Cada camada nasceu de um limite concreto do programa anterior, não de um roteiro escrito de uma só vez.
- Métricas em que se pode confiar (2020). Deteção das interacções automáticas de gateways e sandboxes, para que deixassem de contaminar as estatísticas. No mesmo ano, anonimização de utilizadores e autenticação sem credenciais, alinhadas com os requisitos do RGPD.
- Engagement e medição do risco (2021). Gamificação nativa com insígnias, videojogos educativos e tabelas de classificação. E o Risk Scoring, o primeiro algoritmo da plataforma que traduz o comportamento de uma pessoa e de uma organização numa medida comparável de exposição.
- Entrega directa e novos vectores (2022-2023). Direct Message Injection para Google Workspace e Microsoft 365, que deposita as simulações na caixa de correio via API sem pedir a ninguém que configure listas de excepções. Junto com isso, códigos QR, pens USB e SMS juntaram-se ao phishing e ao ransomware como vectores simuláveis.
- Comportamento e inteligência aplicada (2024-2026). Intervenções automáticas que disparam quando ocorre um evento de risco, nudges que reforçam condutas no momento certo, botão de reporte de phishing dentro do Outlook, Gmail e Thunderbird, e percursos de aprendizagem que se ajustam ao risco de cada pessoa. Sobre essa camada escrevemos em nudges de cibersegurança e o momento que decide.
Porque importa que tudo viva na mesma plataforma?
Porque o valor está no cruzamento, e o cruzamento só existe se os dados partilharem um mesmo lugar.
Quando a simulação, a formação e a medição correm sobre a mesma base, o resultado de uma alimenta a seguinte sem que ninguém exporte nada. Quem clicou recebe o reforço adequado nesse dia. O Risk Scoring dessa pessoa move-se. O grupo a que pertence recalcula-se sozinho. É a razão pela qual preferimos falar de ecossistema em vez de conjunto de módulos.

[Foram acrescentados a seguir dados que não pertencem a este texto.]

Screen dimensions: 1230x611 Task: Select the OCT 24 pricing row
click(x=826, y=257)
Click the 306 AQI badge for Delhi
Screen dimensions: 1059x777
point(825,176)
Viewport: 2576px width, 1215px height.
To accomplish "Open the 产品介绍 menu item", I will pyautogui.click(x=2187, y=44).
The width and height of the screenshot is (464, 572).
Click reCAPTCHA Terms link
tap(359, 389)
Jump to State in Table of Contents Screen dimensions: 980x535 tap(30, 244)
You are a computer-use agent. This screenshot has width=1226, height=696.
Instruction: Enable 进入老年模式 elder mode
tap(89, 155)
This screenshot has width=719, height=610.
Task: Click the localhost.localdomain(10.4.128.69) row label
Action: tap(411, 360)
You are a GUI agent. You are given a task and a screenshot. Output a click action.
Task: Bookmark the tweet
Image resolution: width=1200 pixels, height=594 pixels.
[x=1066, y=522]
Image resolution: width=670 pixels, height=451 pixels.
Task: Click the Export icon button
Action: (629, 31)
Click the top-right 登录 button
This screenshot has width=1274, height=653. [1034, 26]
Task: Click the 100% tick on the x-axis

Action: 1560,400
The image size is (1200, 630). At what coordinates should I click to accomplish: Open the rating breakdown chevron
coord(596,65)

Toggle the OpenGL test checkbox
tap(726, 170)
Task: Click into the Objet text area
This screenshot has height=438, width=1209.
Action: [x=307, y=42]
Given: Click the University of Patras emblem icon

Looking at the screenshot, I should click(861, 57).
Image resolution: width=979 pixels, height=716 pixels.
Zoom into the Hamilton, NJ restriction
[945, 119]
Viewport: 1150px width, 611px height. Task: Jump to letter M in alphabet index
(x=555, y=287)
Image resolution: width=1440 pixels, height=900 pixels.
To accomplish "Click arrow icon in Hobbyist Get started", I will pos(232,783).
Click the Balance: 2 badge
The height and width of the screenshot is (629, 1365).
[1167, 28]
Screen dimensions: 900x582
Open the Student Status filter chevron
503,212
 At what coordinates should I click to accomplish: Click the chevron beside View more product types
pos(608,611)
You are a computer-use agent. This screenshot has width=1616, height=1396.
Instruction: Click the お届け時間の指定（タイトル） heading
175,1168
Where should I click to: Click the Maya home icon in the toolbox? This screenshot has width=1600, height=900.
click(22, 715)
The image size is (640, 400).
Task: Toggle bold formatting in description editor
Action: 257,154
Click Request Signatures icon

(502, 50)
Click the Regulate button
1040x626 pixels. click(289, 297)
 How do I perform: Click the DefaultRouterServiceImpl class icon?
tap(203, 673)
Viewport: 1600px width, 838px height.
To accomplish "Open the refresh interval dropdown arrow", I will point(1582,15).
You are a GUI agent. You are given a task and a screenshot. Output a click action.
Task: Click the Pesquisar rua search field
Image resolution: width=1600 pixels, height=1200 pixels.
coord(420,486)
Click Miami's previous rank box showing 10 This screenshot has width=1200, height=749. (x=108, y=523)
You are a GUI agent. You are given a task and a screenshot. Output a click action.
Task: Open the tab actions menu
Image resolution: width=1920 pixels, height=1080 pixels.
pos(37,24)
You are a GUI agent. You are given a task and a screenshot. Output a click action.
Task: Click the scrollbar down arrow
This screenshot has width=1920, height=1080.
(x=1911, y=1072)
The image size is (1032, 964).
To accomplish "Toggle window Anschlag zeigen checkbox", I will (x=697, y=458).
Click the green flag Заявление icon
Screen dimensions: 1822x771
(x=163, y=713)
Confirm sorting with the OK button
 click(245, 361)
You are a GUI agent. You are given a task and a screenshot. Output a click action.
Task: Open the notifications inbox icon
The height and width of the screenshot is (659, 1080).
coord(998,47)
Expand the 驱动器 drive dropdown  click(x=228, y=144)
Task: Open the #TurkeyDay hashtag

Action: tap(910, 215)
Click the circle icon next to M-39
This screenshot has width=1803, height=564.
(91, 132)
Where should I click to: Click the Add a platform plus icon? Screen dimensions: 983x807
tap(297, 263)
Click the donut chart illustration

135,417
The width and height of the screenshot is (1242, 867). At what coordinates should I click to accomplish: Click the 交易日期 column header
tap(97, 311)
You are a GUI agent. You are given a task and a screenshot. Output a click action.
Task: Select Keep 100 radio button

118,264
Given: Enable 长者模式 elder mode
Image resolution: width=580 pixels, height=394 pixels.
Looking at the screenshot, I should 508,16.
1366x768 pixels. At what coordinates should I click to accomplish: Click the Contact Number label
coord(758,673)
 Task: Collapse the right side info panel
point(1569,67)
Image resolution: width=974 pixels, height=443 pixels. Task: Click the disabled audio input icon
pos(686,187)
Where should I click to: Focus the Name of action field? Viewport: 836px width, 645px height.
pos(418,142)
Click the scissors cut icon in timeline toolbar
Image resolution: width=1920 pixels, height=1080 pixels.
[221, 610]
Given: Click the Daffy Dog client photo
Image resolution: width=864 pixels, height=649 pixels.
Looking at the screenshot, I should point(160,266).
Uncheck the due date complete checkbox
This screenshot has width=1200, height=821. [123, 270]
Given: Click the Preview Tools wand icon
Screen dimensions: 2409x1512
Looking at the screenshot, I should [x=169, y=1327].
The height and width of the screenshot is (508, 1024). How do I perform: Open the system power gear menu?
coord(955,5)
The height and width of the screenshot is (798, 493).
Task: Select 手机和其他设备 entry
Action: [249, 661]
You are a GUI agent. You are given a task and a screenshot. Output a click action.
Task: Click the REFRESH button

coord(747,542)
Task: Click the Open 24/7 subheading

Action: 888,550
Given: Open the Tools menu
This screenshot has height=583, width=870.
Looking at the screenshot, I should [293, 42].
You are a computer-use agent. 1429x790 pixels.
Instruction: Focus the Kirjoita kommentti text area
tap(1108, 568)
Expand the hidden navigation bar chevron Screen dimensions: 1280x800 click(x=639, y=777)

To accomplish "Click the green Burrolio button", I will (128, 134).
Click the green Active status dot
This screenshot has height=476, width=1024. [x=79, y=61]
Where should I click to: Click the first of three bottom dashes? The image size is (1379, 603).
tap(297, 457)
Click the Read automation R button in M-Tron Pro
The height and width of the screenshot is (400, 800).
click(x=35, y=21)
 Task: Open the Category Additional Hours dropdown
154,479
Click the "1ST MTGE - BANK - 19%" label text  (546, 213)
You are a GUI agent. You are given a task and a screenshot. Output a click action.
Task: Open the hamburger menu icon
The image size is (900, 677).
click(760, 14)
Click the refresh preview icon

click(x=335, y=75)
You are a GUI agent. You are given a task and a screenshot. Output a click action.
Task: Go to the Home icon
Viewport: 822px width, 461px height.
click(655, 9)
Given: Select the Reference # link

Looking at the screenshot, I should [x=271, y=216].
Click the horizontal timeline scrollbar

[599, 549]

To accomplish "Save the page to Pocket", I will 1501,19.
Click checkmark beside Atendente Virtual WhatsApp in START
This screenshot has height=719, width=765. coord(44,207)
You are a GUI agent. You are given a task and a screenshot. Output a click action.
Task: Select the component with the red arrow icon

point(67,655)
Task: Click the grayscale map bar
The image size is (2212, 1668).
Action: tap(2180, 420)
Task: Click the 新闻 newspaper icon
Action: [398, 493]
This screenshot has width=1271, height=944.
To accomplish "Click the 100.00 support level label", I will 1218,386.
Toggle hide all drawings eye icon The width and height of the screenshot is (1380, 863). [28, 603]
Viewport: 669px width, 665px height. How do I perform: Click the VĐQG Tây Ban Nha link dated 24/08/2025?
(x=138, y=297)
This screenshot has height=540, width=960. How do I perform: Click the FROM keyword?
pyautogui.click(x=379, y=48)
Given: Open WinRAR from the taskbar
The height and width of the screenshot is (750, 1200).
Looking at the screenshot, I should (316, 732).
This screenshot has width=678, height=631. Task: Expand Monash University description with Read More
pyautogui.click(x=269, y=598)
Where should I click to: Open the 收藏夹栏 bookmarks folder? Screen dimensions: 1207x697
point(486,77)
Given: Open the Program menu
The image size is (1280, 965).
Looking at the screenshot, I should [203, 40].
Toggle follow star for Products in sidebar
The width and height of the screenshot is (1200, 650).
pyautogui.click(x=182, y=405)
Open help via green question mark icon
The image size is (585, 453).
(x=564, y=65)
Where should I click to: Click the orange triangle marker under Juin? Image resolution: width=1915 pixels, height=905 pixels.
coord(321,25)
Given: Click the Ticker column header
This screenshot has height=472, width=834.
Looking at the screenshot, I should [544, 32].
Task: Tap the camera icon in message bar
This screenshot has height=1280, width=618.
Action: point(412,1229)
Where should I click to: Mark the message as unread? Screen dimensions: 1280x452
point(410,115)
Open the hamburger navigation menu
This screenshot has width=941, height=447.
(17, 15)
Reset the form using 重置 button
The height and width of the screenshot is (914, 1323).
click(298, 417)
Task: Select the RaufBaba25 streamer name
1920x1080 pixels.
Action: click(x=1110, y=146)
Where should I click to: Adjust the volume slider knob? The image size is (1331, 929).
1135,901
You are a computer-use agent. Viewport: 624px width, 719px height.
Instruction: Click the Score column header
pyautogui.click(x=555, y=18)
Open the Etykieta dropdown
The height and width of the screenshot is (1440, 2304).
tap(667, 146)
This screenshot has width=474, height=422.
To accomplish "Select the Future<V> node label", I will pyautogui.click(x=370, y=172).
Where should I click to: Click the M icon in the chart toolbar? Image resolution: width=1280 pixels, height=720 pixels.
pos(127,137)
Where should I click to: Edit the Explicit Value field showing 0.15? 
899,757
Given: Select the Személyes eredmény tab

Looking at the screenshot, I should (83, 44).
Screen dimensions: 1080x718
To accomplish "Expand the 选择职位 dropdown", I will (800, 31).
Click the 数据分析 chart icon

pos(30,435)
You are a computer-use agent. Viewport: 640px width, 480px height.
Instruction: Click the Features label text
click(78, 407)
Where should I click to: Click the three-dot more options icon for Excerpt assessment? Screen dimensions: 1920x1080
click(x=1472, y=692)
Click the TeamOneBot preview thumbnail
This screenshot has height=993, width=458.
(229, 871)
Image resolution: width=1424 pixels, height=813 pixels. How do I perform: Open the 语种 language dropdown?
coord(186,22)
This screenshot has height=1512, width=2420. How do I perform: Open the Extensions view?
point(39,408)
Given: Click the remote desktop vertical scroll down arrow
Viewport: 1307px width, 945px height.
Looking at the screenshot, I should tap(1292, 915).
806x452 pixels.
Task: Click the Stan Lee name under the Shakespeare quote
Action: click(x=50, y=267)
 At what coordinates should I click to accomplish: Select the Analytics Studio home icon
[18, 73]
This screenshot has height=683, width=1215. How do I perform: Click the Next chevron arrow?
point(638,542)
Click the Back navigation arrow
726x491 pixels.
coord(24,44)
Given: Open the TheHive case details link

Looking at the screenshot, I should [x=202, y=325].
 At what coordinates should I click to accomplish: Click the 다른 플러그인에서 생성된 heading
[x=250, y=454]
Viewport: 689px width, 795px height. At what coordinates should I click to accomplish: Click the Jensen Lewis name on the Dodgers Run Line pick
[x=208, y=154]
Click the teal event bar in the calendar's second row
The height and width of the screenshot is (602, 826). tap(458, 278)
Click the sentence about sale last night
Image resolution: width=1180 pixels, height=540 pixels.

Esse ecossistema também olha para fora. O sinal do comportamento humano sai para as ferramentas onde a equipa de segurança já trabalha, algo que tratámos em a pontuação de risco humano como sinal para o SIEM, e em sentido inverso o contexto de cada pessoa chega a partir do fornecedor de identidade, das ferramentas de colaboração e das plataformas de conformidade através das integrações disponíveis.
A SMARTFENSE tem quatro gerações de plataforma construídas sobre essa ideia, com a versão 4.37 publicada a 1 de Agosto de 2026 e a qualificação do CCN para o tratamento de informação sensível no ENS espanhol. Nada disso é uma decisão deste ano.
A resposta curta
O que significa gerir o risco humano? Medir a exposição que as pessoas introduzem, reduzi-la com acções concretas e poder demonstrar as duas coisas, de forma contínua e sem que ninguém tenha de unir as peças à mão.
Uma ferramenta isolada cobre um trecho disso. O resto fica do lado da equipa de segurança, na forma de trabalho manual que não escala. Se quiseres ver como se compõe hoje cada camada, estão todas na plataforma.